By Molière. Adapted by Paul Tei. Through August 22. Mad Cat Theatre at the Light Box, 3000 Biscayne Blvd., Miami. Tickets cost $30. myspace.com/madcatcompany

Molière's Le Bourgeois gentilhomme, first performed in 1670, was about a man struggling to cope with wealth, obscure his piss-poor origins, and achieve classiness — and profoundly embarrassing himself at every turn. If that reminds you of a certain somebody, you're definitely on the wavelength of Mad Cat Theatre's artistic director, Paul Tei, who has adapted the classic to a modern setting and turned its lead character into... Elvis. It's a silly idea wrapped around an important insight, and it's eminently worth seeing, both for the novelty of the concept and for the sheer comic balls of Erik Fabregat, who crams his performance with every Elvis you could want: the teddy bear, the hick, the stud, and the charisma-monster who could slay a room with the thrust of a shoulder, the flutter of a finger, or a wink.

Married Alive

By Sean Grennan and Leah Okimoto. Through August 16. Actors' Playhouse at the Miracle Theatre, 280 Miracle Mile, Coral Gables. Tickets cost $43. 305-444-9293; actorsplayhouse.org

If you're looking for laughs in a summer show about matrimony, you could head to Palm Beach Dramaworks, where they're doing Noel Coward's Private Lives. Here in Miami, there's Married Alive: a silly, fun, slight little whisp of a revue, full of observations on married life that are piquant without being angsty.

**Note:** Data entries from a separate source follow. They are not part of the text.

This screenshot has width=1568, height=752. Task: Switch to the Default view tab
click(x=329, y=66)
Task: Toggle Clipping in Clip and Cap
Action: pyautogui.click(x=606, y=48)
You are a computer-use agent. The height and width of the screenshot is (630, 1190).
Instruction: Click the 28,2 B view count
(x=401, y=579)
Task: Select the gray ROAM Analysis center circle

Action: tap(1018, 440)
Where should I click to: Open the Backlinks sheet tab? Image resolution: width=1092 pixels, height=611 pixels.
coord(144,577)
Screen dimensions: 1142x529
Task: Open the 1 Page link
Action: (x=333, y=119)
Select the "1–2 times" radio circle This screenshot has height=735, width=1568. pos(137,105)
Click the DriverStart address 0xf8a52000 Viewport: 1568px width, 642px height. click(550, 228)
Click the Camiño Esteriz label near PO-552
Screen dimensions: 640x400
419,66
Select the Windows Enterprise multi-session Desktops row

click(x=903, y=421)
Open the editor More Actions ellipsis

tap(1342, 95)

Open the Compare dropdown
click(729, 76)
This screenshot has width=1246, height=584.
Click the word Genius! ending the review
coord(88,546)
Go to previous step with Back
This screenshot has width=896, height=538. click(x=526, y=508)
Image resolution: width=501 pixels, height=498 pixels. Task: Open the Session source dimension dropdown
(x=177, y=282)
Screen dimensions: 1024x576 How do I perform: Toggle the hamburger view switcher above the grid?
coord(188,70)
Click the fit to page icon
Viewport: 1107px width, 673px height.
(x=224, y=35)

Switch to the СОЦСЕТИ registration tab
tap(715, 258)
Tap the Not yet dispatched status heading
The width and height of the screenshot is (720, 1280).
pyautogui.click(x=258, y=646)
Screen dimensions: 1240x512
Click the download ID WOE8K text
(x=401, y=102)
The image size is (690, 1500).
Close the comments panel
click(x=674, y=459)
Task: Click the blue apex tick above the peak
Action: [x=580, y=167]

The best reason to go is probably the singing: Gary Marachek and Marcia McClain, playing husband and wife Ron and Diane, have perfectly complementary instruments that should be wedded more often.

Fuerza Bruta

By Diqui James and Alejandro Garcia. Through August 9. Arsht Center, 1300 Biscayne Blvd., Miami. Tickets cost $63.75 and $73.75. 305-649-6722; arshtcenter.org

Fuerza is a plotless little effusion of the avant-garde playing inside a loading bay at the Arsht Center. It doesn't contain enough good ideas, but the ideas it offers are brilliant. For its first hour, Fuerza is shocking, unpredictable, and weird — you spend the whole show standing up, and the action is constantly springing into existence all around you. You never feel entirely safe. At any moment, it seems the actors or the crowd might turn on you. Both are savage, both are tense — several times you will see rowdy young men in the audience grabbing and tearing at flying set pieces or grasping at the breasts of maidens writhing around in a transparent pool of water suspended just above your head. This is probably intended. Throughout Fuerza's two-hour duration — which includes flying ninja ladies running perpendicular to the ground, a man in a business suit smashing through walls before being shot to death, the aforementioned water nymphs, and a whole lot of spastic dancing — you get the sense the whole thing is a kind of psychic jujitsu.